Perfect for Halloween, this cute movie is sure to delight young thrill-seekers everywhere with its blend of comedy and drama. Nickelodeon’s own Victoria Justice is thoroughly convincing as the unpopular girl in school at the movie’s start, and her evolution to the ultra-confident teen beauty has surprisingly positive messages about self-esteem and inner strength for her young fans tuning in. What’s more, Jordan learns a weighty lesson in teen infatuation as well when her Romanian suitor reminds her that her true personality is the one he most likes.

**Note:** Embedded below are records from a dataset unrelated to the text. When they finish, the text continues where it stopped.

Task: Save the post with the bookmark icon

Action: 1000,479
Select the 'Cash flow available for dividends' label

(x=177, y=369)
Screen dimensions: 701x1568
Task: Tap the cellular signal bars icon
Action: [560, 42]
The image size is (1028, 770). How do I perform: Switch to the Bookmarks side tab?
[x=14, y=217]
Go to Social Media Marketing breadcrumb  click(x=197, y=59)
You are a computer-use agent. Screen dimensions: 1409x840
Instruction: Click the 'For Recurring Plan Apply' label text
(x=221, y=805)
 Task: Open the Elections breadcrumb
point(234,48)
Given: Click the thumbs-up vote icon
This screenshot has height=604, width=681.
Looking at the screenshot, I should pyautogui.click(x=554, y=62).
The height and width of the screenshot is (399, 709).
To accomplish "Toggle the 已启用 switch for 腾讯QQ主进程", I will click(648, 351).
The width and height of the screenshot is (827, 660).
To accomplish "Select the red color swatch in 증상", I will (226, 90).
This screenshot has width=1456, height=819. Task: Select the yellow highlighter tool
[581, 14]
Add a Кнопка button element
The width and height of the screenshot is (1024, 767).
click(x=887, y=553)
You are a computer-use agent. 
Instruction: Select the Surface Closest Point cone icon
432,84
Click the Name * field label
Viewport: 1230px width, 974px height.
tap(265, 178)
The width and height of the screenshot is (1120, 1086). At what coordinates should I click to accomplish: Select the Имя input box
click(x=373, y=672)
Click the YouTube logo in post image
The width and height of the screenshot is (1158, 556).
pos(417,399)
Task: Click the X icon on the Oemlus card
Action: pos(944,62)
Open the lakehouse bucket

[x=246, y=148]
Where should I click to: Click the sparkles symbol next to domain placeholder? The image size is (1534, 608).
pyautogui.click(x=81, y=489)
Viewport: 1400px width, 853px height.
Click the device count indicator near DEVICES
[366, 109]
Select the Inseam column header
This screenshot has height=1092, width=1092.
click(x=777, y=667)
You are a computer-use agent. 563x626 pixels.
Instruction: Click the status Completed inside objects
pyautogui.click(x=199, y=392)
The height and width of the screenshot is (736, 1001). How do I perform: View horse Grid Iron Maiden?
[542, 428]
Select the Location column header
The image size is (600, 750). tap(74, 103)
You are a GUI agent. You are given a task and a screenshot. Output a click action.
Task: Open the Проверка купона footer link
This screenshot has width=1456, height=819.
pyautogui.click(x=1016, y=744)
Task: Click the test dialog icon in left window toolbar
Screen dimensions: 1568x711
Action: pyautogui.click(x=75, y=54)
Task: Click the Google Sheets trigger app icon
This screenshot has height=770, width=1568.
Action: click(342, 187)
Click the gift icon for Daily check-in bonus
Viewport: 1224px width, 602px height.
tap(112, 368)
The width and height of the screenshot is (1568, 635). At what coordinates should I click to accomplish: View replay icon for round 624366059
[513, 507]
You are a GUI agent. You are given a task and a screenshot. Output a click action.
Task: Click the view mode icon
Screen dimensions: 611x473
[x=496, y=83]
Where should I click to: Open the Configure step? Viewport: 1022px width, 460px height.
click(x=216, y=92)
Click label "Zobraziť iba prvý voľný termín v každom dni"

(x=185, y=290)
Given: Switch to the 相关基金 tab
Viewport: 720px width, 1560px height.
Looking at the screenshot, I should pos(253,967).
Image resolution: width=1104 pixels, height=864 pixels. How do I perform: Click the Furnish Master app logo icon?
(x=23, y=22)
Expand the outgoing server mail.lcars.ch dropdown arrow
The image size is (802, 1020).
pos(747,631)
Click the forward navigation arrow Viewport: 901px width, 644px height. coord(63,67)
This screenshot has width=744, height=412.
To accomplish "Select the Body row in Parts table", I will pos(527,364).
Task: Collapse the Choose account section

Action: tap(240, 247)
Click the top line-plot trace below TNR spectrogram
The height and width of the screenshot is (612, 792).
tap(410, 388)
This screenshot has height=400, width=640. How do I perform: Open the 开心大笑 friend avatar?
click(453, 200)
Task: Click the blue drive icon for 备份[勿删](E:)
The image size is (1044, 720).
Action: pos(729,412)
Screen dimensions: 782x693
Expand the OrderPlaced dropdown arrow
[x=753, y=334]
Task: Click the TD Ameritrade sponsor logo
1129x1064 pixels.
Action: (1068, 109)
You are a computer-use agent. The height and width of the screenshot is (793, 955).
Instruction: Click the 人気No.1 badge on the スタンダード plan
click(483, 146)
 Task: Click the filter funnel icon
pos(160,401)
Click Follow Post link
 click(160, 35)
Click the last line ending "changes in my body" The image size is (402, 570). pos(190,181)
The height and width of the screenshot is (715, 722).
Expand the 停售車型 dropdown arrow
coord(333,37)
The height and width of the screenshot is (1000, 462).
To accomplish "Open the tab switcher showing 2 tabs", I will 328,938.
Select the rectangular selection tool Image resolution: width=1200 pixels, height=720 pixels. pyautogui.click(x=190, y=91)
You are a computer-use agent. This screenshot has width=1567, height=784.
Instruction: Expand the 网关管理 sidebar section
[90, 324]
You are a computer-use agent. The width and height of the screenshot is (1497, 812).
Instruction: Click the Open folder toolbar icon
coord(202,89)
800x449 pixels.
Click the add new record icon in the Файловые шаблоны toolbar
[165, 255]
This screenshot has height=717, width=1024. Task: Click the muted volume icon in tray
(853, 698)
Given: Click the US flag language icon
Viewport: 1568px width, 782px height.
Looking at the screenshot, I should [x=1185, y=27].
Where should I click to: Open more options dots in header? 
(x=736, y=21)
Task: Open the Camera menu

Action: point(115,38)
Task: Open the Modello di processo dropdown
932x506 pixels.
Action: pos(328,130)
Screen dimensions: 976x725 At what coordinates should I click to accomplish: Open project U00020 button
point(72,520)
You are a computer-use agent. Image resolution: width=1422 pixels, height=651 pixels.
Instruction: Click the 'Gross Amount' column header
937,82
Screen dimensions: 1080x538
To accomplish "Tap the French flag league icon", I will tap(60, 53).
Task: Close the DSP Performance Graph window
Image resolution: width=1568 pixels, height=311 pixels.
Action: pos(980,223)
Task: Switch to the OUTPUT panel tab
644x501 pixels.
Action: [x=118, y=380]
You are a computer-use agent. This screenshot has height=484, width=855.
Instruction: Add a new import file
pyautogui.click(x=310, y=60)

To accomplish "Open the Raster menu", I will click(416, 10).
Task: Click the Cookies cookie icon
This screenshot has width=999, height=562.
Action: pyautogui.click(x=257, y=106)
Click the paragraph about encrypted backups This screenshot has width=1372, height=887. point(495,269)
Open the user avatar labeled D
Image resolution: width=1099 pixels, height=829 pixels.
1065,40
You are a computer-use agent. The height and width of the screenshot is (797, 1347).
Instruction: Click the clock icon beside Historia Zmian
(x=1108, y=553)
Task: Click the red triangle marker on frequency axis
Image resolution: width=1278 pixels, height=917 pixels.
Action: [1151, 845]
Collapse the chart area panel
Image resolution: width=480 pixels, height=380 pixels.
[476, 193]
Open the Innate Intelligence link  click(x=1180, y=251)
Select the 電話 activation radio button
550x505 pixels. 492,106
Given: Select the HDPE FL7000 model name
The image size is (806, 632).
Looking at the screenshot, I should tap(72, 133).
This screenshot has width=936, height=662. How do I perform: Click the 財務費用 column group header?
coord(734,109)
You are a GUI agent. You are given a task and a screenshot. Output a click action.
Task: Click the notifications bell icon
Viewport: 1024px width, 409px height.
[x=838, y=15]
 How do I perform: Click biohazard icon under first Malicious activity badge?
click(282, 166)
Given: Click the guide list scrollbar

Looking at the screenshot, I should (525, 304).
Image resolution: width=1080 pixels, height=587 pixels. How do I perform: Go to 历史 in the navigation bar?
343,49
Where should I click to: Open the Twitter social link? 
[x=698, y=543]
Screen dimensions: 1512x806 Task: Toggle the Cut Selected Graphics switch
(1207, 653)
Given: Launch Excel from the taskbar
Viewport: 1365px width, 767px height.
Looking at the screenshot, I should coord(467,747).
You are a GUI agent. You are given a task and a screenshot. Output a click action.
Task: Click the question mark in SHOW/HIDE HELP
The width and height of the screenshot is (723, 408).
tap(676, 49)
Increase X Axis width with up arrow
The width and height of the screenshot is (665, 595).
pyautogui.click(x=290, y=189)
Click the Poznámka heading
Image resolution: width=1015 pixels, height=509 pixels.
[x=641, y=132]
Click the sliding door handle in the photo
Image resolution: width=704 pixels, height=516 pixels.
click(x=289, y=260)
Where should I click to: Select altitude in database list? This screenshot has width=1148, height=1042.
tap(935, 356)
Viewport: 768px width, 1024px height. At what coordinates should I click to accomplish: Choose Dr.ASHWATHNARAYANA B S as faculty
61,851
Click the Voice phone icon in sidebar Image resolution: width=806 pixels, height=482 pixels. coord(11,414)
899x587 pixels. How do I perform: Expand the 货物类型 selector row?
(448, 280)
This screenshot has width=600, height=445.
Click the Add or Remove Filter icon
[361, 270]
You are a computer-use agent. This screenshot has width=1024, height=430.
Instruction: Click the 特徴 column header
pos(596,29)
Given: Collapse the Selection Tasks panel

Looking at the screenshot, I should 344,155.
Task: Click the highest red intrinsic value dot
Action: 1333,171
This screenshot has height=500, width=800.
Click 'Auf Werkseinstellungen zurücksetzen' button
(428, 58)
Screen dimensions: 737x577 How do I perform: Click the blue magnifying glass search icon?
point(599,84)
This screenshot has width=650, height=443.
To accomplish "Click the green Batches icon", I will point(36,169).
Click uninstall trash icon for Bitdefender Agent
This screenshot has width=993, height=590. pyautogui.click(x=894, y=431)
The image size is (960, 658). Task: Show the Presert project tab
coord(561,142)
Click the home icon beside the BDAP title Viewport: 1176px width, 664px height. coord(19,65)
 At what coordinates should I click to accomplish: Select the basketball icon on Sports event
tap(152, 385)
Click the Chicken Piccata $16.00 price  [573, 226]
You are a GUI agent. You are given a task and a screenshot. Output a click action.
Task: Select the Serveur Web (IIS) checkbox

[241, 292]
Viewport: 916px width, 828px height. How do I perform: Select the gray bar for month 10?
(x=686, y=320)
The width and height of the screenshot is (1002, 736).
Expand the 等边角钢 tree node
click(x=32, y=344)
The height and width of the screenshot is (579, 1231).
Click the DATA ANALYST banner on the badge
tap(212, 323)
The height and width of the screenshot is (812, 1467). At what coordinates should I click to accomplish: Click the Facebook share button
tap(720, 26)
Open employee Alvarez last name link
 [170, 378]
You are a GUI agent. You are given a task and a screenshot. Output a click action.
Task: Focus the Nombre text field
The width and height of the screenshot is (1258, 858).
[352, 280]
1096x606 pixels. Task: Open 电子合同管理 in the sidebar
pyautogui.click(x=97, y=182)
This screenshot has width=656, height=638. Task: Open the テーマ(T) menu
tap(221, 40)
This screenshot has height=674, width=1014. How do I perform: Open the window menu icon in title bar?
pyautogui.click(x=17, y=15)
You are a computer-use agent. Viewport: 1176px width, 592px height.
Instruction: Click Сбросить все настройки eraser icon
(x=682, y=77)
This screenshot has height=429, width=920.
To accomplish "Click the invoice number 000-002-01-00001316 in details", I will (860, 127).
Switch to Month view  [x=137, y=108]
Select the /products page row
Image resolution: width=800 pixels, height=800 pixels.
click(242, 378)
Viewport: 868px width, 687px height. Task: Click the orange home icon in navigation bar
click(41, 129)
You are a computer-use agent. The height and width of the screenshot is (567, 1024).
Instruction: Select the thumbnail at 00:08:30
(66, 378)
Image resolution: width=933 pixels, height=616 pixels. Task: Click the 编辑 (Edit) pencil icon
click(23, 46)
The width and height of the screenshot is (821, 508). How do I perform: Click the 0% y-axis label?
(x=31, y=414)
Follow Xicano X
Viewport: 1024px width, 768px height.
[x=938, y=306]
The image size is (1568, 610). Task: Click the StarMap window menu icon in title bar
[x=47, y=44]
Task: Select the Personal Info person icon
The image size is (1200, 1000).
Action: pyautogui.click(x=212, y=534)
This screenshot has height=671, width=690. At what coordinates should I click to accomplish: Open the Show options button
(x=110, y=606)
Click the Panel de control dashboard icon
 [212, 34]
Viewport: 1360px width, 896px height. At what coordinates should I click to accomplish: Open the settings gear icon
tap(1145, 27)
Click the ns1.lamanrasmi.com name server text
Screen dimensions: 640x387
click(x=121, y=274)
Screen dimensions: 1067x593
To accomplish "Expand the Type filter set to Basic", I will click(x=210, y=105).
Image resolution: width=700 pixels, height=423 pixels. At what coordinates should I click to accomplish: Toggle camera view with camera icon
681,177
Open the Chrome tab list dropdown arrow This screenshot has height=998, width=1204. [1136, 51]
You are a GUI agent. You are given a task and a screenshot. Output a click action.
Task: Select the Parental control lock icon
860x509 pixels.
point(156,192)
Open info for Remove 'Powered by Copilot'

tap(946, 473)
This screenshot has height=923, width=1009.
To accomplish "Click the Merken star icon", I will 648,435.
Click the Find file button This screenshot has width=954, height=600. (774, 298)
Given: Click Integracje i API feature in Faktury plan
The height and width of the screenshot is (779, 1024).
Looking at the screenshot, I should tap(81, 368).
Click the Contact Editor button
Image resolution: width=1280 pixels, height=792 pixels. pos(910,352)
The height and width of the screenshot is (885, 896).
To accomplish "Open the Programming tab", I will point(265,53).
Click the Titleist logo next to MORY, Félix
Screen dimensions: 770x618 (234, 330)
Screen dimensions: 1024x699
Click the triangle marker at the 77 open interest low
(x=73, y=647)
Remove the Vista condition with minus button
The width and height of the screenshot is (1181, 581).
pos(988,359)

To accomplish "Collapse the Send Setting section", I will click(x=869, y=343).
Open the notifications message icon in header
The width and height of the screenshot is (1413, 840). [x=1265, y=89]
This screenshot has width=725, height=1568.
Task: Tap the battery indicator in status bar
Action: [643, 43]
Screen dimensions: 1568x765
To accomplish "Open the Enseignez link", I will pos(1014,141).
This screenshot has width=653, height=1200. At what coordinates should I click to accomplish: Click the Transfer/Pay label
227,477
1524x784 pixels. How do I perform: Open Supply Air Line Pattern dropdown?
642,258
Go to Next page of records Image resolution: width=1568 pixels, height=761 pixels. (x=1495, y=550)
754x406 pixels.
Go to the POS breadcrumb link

As for content, THE BOY WHO CRIED WEREWOLF is very light on the iffy stuff, putting it more in the favor of those tweens -- even young ones -- who show an interest. There’s no swearing, the Sands evoke a positive family structure, and very little of the suspenseful content could really be deemed “scary.” In truth, one of the scariest aspects of it is Madame Varcolov, masterfully portrayed by Shields, and guessing at the nature of her true motivations. In other words, it’s a fun, mildly spooky movie that’s just right for transitional tweens.

Talk to your kids about ...

  • Families can talk about scary movies. Do you like to be scared by TV shows and movies? Which ones have you seen that were very scary? Which ones weren’t? What contributes to a movie being scary?

  • Tweens: What kinds of legends surround mythical creatures like werewolves? Where do these kinds of stories originate? Do you think there’s any truth to them? Which legends have you heard that you find most credible? Least credible?

  • Tweens: How would you rate your self-image? What factors contribute to the way you feel about yourself? How does overcoming a challenge affect your impression?